(Entries taken from a collection)

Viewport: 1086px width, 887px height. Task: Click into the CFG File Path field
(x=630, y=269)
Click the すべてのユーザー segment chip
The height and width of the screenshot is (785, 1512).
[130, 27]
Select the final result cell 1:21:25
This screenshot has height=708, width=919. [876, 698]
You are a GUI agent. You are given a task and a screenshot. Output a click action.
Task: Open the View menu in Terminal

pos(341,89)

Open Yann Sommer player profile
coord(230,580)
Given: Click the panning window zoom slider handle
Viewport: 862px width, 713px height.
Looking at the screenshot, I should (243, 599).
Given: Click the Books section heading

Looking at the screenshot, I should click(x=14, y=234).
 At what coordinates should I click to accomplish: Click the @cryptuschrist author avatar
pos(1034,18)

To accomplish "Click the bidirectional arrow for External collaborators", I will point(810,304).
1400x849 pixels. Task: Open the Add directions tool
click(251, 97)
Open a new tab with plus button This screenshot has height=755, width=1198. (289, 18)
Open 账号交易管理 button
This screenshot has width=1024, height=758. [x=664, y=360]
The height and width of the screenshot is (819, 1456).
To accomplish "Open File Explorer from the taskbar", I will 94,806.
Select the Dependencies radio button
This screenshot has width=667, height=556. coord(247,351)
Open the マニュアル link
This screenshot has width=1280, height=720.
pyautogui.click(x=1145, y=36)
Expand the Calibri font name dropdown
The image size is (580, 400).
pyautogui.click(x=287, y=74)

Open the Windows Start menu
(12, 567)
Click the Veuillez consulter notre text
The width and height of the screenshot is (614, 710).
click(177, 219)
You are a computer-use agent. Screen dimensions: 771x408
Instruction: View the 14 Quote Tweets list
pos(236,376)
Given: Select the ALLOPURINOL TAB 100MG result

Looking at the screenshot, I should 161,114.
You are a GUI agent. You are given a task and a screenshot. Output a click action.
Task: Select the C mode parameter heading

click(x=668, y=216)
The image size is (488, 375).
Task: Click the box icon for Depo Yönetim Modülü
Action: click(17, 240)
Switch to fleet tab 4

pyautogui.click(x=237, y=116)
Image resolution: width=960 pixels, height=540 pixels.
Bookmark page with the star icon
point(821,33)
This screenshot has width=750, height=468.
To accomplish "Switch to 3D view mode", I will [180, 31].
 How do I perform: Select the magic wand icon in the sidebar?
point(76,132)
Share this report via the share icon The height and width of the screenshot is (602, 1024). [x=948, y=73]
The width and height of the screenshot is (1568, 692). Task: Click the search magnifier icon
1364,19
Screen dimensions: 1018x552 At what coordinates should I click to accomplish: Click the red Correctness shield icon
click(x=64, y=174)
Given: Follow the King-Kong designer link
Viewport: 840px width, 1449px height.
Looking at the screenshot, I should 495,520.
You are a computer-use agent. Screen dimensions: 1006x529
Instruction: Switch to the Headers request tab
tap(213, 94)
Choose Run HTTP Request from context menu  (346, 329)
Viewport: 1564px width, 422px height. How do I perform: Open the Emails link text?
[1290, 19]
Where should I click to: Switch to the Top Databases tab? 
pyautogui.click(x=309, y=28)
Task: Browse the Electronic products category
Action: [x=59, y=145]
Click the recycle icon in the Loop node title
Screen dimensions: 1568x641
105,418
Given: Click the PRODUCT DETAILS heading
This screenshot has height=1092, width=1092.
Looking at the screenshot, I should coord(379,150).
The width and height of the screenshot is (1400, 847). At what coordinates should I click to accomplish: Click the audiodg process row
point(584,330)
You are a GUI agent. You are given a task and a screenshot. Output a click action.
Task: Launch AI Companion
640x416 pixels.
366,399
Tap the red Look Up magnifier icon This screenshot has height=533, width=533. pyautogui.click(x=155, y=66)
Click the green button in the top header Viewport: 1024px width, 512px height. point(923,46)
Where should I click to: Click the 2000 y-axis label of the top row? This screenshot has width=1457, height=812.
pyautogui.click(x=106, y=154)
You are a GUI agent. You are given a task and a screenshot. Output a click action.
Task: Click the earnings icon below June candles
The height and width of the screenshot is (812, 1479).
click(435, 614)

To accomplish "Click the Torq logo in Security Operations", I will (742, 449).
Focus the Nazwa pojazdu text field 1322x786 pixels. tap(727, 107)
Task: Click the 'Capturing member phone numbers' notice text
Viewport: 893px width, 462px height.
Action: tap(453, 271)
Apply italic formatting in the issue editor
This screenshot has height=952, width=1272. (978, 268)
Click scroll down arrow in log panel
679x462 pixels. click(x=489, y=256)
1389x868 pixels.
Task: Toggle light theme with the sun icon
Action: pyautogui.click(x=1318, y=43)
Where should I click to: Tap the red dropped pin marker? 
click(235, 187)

PROBLEM DETAILS – Print all of the entries exactly as they appear.

RESPONSE –
Viewport: 1086px width, 887px height. Task: Click into the CFG File Path field
(x=630, y=269)
Click the すべてのユーザー segment chip
The height and width of the screenshot is (785, 1512).
[130, 27]
Select the final result cell 1:21:25
This screenshot has height=708, width=919. [876, 698]
You are a GUI agent. You are given a task and a screenshot. Output a click action.
Task: Open the View menu in Terminal

pos(341,89)

Open Yann Sommer player profile
coord(230,580)
Given: Click the panning window zoom slider handle
Viewport: 862px width, 713px height.
Looking at the screenshot, I should (243, 599).
Given: Click the Books section heading

Looking at the screenshot, I should click(x=14, y=234).
 At what coordinates should I click to accomplish: Click the @cryptuschrist author avatar
pos(1034,18)

To accomplish "Click the bidirectional arrow for External collaborators", I will point(810,304).
1400x849 pixels. Task: Open the Add directions tool
click(251, 97)
Open a new tab with plus button This screenshot has height=755, width=1198. (289, 18)
Open 账号交易管理 button
This screenshot has width=1024, height=758. [x=664, y=360]
The height and width of the screenshot is (819, 1456).
To accomplish "Open File Explorer from the taskbar", I will 94,806.
Select the Dependencies radio button
This screenshot has width=667, height=556. coord(247,351)
Open the マニュアル link
This screenshot has width=1280, height=720.
pyautogui.click(x=1145, y=36)
Expand the Calibri font name dropdown
The image size is (580, 400).
pyautogui.click(x=287, y=74)

Open the Windows Start menu
(12, 567)
Click the Veuillez consulter notre text
The width and height of the screenshot is (614, 710).
click(177, 219)
You are a computer-use agent. Screen dimensions: 771x408
Instruction: View the 14 Quote Tweets list
pos(236,376)
Given: Select the ALLOPURINOL TAB 100MG result

Looking at the screenshot, I should 161,114.
You are a GUI agent. You are given a task and a screenshot. Output a click action.
Task: Select the C mode parameter heading

click(x=668, y=216)
The image size is (488, 375).
Task: Click the box icon for Depo Yönetim Modülü
Action: click(17, 240)
Switch to fleet tab 4

pyautogui.click(x=237, y=116)
Image resolution: width=960 pixels, height=540 pixels.
Bookmark page with the star icon
point(821,33)
This screenshot has width=750, height=468.
To accomplish "Switch to 3D view mode", I will [180, 31].
 How do I perform: Select the magic wand icon in the sidebar?
point(76,132)
Share this report via the share icon The height and width of the screenshot is (602, 1024). [x=948, y=73]
The width and height of the screenshot is (1568, 692). Task: Click the search magnifier icon
1364,19
Screen dimensions: 1018x552 At what coordinates should I click to accomplish: Click the red Correctness shield icon
click(x=64, y=174)
Given: Follow the King-Kong designer link
Viewport: 840px width, 1449px height.
Looking at the screenshot, I should 495,520.
You are a computer-use agent. Screen dimensions: 1006x529
Instruction: Switch to the Headers request tab
tap(213, 94)
Choose Run HTTP Request from context menu  (346, 329)
Viewport: 1564px width, 422px height. How do I perform: Open the Emails link text?
[1290, 19]
Where should I click to: Switch to the Top Databases tab? 
pyautogui.click(x=309, y=28)
Task: Browse the Electronic products category
Action: [x=59, y=145]
Click the recycle icon in the Loop node title
Screen dimensions: 1568x641
105,418
Given: Click the PRODUCT DETAILS heading
This screenshot has height=1092, width=1092.
Looking at the screenshot, I should coord(379,150).
The width and height of the screenshot is (1400, 847). At what coordinates should I click to accomplish: Click the audiodg process row
point(584,330)
You are a GUI agent. You are given a task and a screenshot. Output a click action.
Task: Launch AI Companion
640x416 pixels.
366,399
Tap the red Look Up magnifier icon This screenshot has height=533, width=533. pyautogui.click(x=155, y=66)
Click the green button in the top header Viewport: 1024px width, 512px height. point(923,46)
Where should I click to: Click the 2000 y-axis label of the top row? This screenshot has width=1457, height=812.
pyautogui.click(x=106, y=154)
You are a GUI agent. You are given a task and a screenshot. Output a click action.
Task: Click the earnings icon below June candles
The height and width of the screenshot is (812, 1479).
click(435, 614)

To accomplish "Click the Torq logo in Security Operations", I will (742, 449).
Focus the Nazwa pojazdu text field 1322x786 pixels. tap(727, 107)
Task: Click the 'Capturing member phone numbers' notice text
Viewport: 893px width, 462px height.
Action: tap(453, 271)
Apply italic formatting in the issue editor
This screenshot has height=952, width=1272. (978, 268)
Click scroll down arrow in log panel
679x462 pixels. click(x=489, y=256)
1389x868 pixels.
Task: Toggle light theme with the sun icon
Action: pyautogui.click(x=1318, y=43)
Where should I click to: Tap the red dropped pin marker? 
click(235, 187)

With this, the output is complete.